* [DATA SHOWN]:
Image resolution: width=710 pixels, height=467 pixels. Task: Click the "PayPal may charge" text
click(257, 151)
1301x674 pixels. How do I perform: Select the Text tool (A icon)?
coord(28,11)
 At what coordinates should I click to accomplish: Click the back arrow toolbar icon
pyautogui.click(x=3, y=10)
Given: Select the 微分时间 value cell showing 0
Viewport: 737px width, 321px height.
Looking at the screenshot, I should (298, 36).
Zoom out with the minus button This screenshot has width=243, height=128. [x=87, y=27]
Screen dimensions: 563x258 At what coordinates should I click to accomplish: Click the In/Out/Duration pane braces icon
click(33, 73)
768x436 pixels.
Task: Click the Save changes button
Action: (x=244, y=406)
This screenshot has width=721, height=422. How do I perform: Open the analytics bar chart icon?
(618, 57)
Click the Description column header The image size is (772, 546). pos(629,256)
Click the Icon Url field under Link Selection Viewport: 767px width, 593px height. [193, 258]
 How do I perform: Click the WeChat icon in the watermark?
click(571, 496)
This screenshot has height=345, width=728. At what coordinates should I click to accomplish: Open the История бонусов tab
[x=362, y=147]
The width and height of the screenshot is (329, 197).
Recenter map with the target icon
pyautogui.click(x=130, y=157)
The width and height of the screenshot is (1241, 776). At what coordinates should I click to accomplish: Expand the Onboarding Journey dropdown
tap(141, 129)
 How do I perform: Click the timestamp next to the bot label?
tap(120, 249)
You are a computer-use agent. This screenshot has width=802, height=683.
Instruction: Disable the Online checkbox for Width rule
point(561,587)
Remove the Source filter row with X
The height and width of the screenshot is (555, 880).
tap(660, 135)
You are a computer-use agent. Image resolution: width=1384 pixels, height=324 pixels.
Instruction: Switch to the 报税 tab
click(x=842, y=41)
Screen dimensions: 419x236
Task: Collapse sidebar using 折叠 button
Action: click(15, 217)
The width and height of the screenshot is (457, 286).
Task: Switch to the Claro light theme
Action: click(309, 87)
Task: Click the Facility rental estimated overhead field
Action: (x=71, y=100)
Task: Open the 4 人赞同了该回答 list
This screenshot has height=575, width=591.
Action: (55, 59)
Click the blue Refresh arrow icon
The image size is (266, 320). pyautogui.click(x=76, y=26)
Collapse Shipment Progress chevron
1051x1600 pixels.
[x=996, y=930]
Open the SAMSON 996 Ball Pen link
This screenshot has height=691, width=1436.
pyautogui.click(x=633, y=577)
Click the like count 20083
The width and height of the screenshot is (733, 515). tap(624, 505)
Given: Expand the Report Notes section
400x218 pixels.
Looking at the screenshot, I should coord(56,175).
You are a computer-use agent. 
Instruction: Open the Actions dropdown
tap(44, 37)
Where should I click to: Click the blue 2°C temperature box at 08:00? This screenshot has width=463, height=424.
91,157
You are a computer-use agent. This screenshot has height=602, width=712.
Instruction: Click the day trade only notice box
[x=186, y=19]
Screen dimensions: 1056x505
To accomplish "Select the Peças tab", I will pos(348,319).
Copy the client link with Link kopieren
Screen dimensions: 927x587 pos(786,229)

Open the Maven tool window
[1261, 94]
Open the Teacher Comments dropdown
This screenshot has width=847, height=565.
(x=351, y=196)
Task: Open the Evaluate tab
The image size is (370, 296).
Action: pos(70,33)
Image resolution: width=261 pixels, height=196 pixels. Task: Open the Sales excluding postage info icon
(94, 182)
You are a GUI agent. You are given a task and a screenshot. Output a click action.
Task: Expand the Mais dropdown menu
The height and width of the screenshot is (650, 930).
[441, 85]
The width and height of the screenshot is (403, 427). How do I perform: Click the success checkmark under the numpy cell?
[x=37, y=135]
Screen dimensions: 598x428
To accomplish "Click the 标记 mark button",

* [TASK GOAL]: Lines after the one containing "Remove the Source filter row with X" are not part of the task. Output the entries exactly from their first line through that one.

* [ANSWER]:
Image resolution: width=710 pixels, height=467 pixels. Task: Click the "PayPal may charge" text
click(257, 151)
1301x674 pixels. How do I perform: Select the Text tool (A icon)?
coord(28,11)
 At what coordinates should I click to accomplish: Click the back arrow toolbar icon
pyautogui.click(x=3, y=10)
Given: Select the 微分时间 value cell showing 0
Viewport: 737px width, 321px height.
Looking at the screenshot, I should (298, 36).
Zoom out with the minus button This screenshot has width=243, height=128. [x=87, y=27]
Screen dimensions: 563x258 At what coordinates should I click to accomplish: Click the In/Out/Duration pane braces icon
click(33, 73)
768x436 pixels.
Task: Click the Save changes button
Action: (x=244, y=406)
This screenshot has width=721, height=422. How do I perform: Open the analytics bar chart icon?
(618, 57)
Click the Description column header The image size is (772, 546). pos(629,256)
Click the Icon Url field under Link Selection Viewport: 767px width, 593px height. [193, 258]
 How do I perform: Click the WeChat icon in the watermark?
click(571, 496)
This screenshot has height=345, width=728. At what coordinates should I click to accomplish: Open the История бонусов tab
[x=362, y=147]
The width and height of the screenshot is (329, 197).
Recenter map with the target icon
pyautogui.click(x=130, y=157)
The width and height of the screenshot is (1241, 776). At what coordinates should I click to accomplish: Expand the Onboarding Journey dropdown
tap(141, 129)
 How do I perform: Click the timestamp next to the bot label?
tap(120, 249)
You are a computer-use agent. This screenshot has width=802, height=683.
Instruction: Disable the Online checkbox for Width rule
point(561,587)
Remove the Source filter row with X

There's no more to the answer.